====== Quoted passage
Rochester is a city located in the Southeastern corner of New Hampshire in the Seacoast region of the state. It is situated in Eastern Strafford County and encompasses a total area of 45.8 square miles, only .3 of which is water. As of the 2010 United States Census, Rochester was home to 29,752 residents.
Before it was settled by Europeans, the area now known as Rochester was first inhabited by Abenaki Indians. In 1722, city became one of four to receive a grant from Massachusetts Governor Samuel Shute. At the time, it includes the nearby towns of Farmington and Milton, which separated in 1798 and 1802, respectively. Over the years, the city has been called home by many notable people, including: New Hampshire governors Huntley N. Spaulding, Rolland H. Spaulding and Samuel D. Felker; Congressmen and women James Farrington, Carol Shea-Porter and Nathaniel Upham; inventory Isaac Adams; NHL players Freddy Meyer and Brandon Rogers; and U.S. Senator John P. Hale.
Rochester has only .3 square miles of water, which amounts to just under .8 percent of the city’s total area; however, there are several bodies of water in the city, including Salmon Falls, Isinglass River and Cochecho River. Notable sites in the area include the Rochester Historical Society Museum, the Rochester Operate House, the Roger Allen Sports Facility and the Rochester Museum of Fine Arts.
============
====== Data extract
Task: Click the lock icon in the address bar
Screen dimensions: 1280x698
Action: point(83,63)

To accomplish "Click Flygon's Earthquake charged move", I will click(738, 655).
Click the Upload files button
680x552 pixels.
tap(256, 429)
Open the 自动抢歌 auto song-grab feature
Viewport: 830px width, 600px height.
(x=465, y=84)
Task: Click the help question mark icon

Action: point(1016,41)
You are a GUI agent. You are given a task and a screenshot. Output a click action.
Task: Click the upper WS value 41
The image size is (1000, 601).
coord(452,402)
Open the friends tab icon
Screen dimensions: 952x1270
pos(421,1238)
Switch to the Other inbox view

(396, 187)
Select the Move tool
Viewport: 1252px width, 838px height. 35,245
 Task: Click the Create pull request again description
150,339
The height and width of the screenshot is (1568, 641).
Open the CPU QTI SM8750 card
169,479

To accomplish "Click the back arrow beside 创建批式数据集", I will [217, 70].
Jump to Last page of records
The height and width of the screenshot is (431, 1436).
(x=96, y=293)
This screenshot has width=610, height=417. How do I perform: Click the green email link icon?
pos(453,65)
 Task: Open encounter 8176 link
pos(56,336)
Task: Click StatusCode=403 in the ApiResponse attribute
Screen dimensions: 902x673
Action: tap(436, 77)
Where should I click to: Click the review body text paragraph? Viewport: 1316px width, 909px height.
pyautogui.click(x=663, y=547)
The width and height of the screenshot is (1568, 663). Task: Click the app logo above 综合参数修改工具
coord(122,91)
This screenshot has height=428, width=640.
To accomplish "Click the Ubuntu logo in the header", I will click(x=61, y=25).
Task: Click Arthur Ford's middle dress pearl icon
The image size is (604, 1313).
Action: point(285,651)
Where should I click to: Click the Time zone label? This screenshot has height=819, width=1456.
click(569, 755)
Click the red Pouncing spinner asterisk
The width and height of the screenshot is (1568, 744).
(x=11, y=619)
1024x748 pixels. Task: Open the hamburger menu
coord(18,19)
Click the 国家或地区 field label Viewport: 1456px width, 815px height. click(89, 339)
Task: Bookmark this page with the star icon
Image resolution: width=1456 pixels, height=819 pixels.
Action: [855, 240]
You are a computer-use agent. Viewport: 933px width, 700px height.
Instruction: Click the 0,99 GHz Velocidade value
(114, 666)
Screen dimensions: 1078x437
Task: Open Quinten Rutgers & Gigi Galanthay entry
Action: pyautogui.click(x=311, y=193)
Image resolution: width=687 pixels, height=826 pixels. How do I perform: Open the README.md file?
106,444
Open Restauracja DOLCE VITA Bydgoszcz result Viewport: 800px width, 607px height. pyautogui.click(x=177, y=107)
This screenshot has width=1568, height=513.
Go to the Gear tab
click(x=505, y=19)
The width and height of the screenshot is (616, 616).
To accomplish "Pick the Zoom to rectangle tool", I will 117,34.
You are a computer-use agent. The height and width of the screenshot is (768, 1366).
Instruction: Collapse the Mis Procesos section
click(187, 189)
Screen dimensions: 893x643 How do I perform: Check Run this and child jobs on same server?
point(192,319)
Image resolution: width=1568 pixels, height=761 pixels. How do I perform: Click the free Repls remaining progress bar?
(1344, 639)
============
* [Assignment]:
Extend the passage on Rochester, New Hampshire, carrying it on from its final sentence.

* [Result of this exercise]:
The city of Rochester is governed by an elected town council. It boasts a full-time police department, a municipal fire department and municipal emergency medical services. Top employers in the area include the City of Rochester, Frisbie Memorial Hospital, Albany Engineered Composites, Hannaford Brothers, Wal-Mart and Market Basket. Children in the area attend schools in the Rochester School Department, which includes eight elementary schools, one middle school and one high school. The district also boasts the Bud Carlson Academy and the Richard Creteau Regional Technology Center.